▸ Excerpted text:

┌──

Then there’s a final point that I noted in an op-ed last June. Support it or not, there’s no doubt that affirmative action greatly accelerated integration on college campuses and in the workplace, thus fueling the expansion of the black middle class and increasing the harmonious exposure of blacks and whites to one another. As Jonathan Kaufman acknowledged in the Wall Street Journal on Thursday, “the growth of the middle class and integration of the workplace didn’t only reshape the black community, it transformed the attitudes of many whites as well.” Two generations of Americans have grown up studying together and working together, many of whom are now less inclined to judge political leaders, co-workers and friends based on race, gender or sexual orientation. Barack Obama clearly is the beneficiary of this spirit of open-mindedness.

└──

▸ Material provided:
┌──

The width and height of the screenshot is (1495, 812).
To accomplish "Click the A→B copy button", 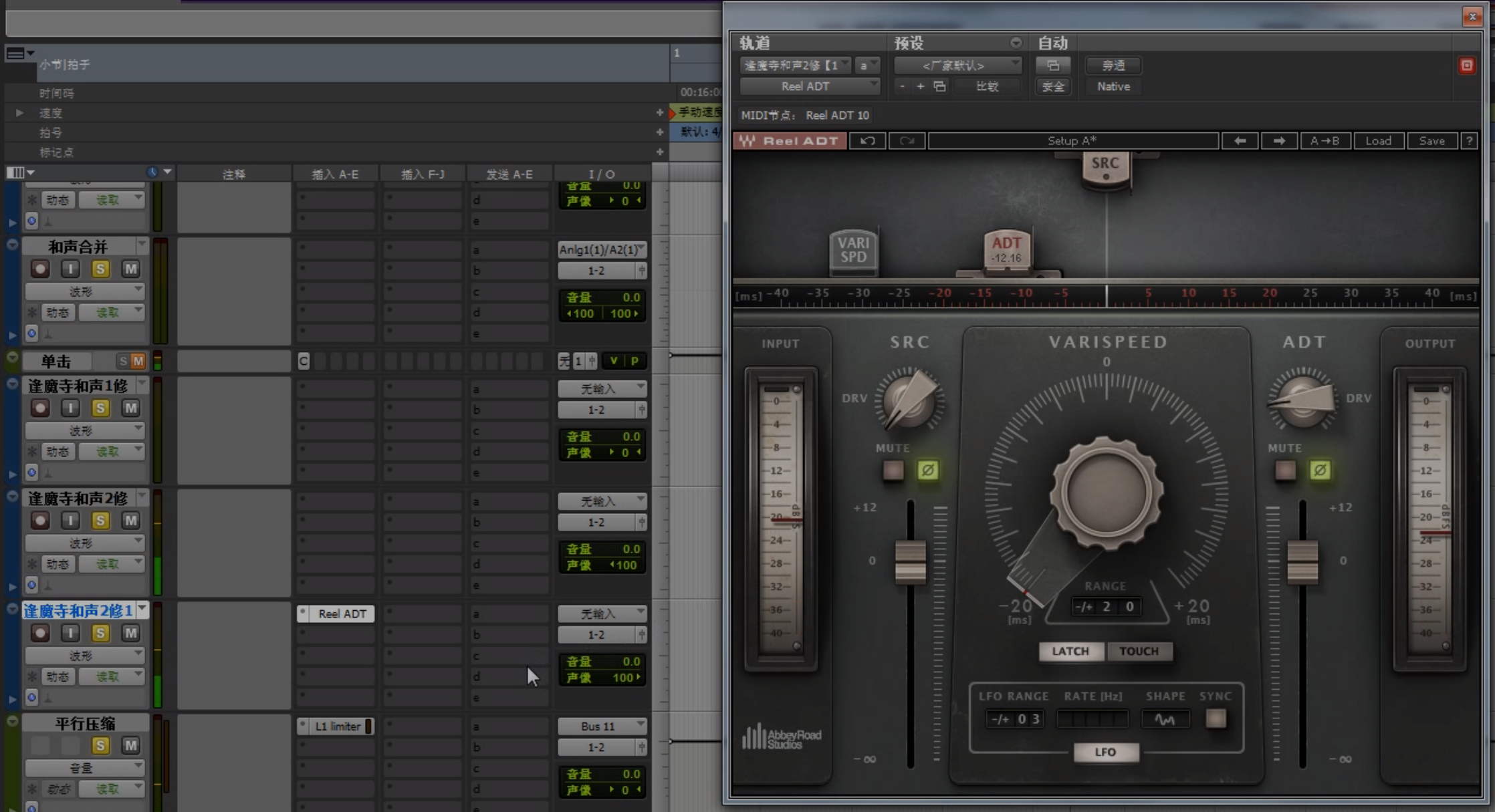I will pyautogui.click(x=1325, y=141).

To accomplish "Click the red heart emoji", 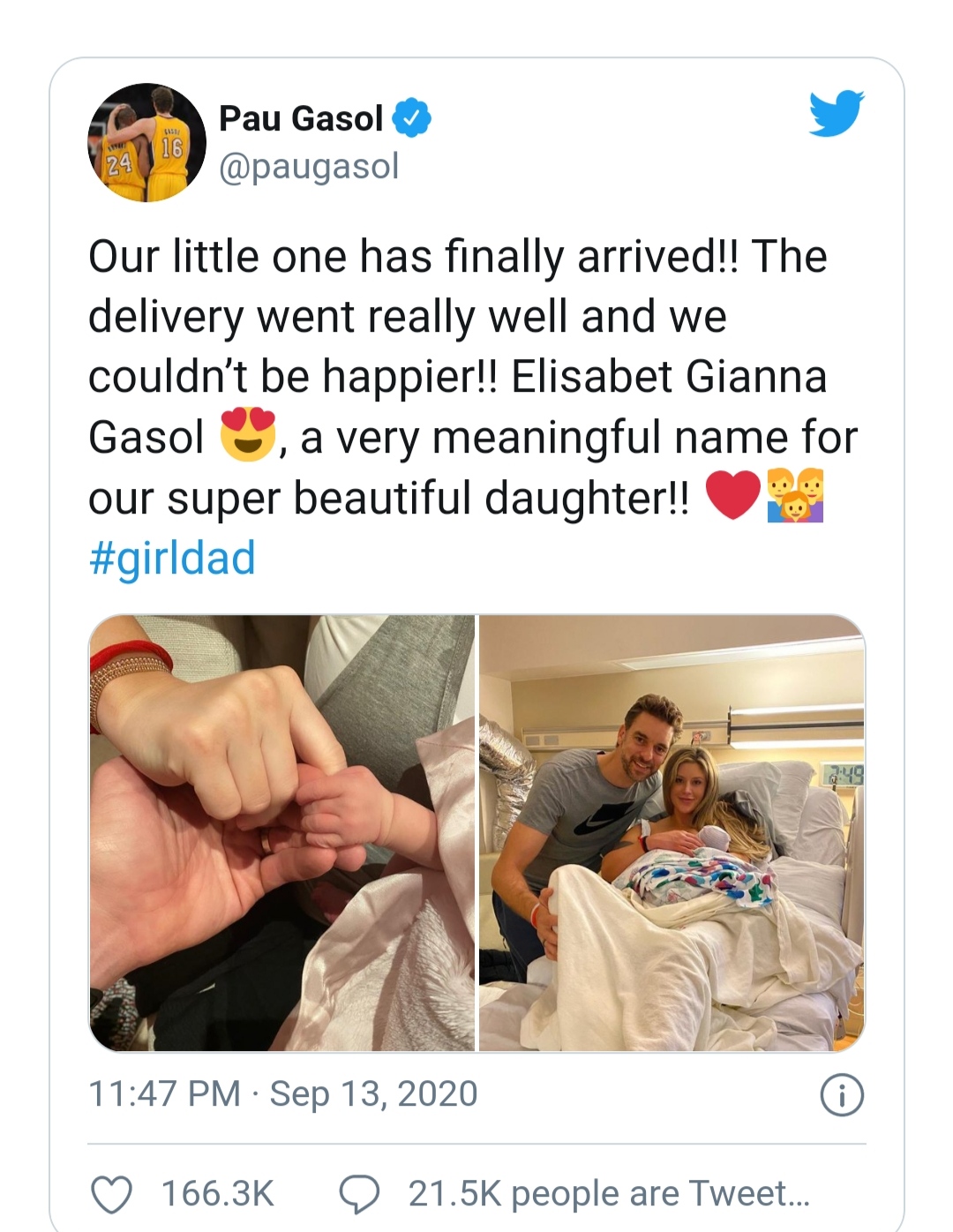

└──

▸ To be done: Resume the piece about affirmative action and integration, writing on from its final sentence.

▸ Right answer:
Notwithstanding the acclamation of Barack Obama and even if he becomes president, the inequities and injustices that continue to afflict black folk will not evaporate. When it comes to race relations, America remains imperfect although ours is unquestionably a more perfect union than any other on earth. To paraphrase Neil Armstrong, Senator Obama’s triumph is one mammoth step for African Americans and America alike.

On the eve of January 1, 2000, it was commonplace to herald the dawn the new era of harmony, opportunity and inclusion in this, the most diverse nation on earth. The terrorists attack on 9/11 put the euphoria on hold. Albeit eight years late, the New Millennium finally arrived this week.